Hope I word this right? Is the waste buying in say 30" blanks more costly than the shipping on such long stock? Seems buying steel in lengths like pictured vs palletized precut stock would be horrendous? Or is your stainless type expensive enough the waste to buy precut overrides the difference in shipping, handling such heavy long lengths?

The pic just got me to thinking. I realize buying precut you never have what you need today and buying a big shipment to get what you want may be wks, months away.
Thanks,
Respectfully,
Dennis
 
If Douglas gets their steel like where i work, a 48-53' flatbed shows up, and you just forklift it off in bundles.
Heck, we get stuff 4"thick by 15 ft long and i think 6 ft wide.
Then again, our forklift will pick up 36,000 lbs.
 
Stan, dumb question, probably the first you've gotten this week :confused: lol

Hope I word this right? Is the waste buying in say 30" blanks more costly than the shipping on such long stock? Seems buying steel in lengths like pictured vs palletized precut stock would be horrendous? Or is your stainless type expensive enough the waste to buy precut overrides the difference in shipping, handling such heavy long lengths?

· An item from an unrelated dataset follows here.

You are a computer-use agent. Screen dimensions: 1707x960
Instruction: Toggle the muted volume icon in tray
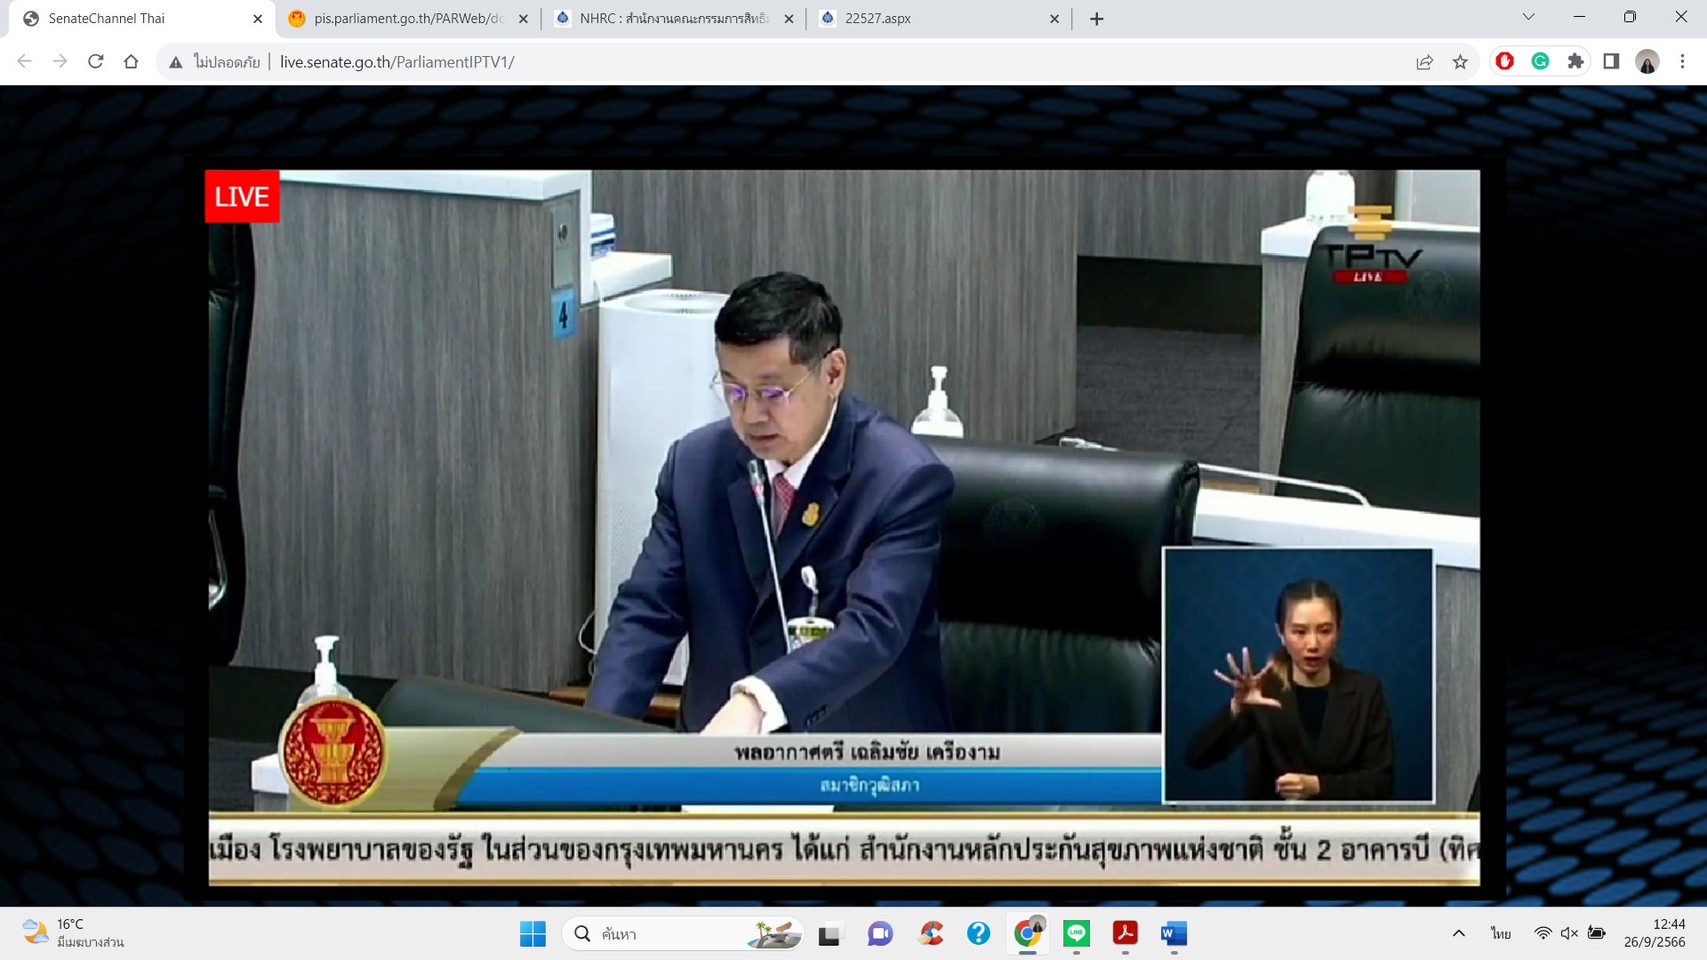point(1569,933)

The pic just got me to thinking. I realize buying precut you never have what you need today and buying a big shipment to get what you want may be wks, months away.
Thanks,
Respectfully,
Dennis

We purchase our steel by the heat to ensure consistency between orders. We cut our barrels to 5 different lengths and having the 18 foot bars gives us the ability to cut as many as possible and have the same specs with each barrel. If we were to have the steel delivered in smaller lengths, we'd run into a much bigger waste situation than being able to cut exactly what we need to start with.
 
If Douglas gets their steel like where i work, a 48-53' flatbed shows up, and you just forklift it off in bundles.
Heck, we get stuff 4"thick by 15 ft long and i think 6 ft wide.
Then again, our forklift will pick up 36,000 lbs.
That's exactly how our delivery comes. Flatbed drops 15-20 bars at about 18-20 foot a piece
 
We purchase our steel by the heat to ensure consistency between orders. We cut our barrels to 5 different lengths and having the 18 foot bars gives us the ability to cut as many as possible and have the same specs with each barrel. If we were to have the steel delivered in smaller lengths, we'd run into a much bigger waste situation than being able to cut exactly what we need to start with.


I have several drops and they sure are handy when machining something.
 
We purchase our steel by the heat to ensure consistency between orders. We cut our barrels to 5 different lengths and having the 18 foot bars gives us the ability to cut as many as possible and have the same specs with each barrel. If we were to have the steel delivered in smaller lengths, we'd run into a much bigger waste situation than being able to cut exactly what we need to start with.

Thanks Stan, makes sense. Was just curious as to which way was more profitable for Douglas vs. convenience/cutting what length blank you need/want.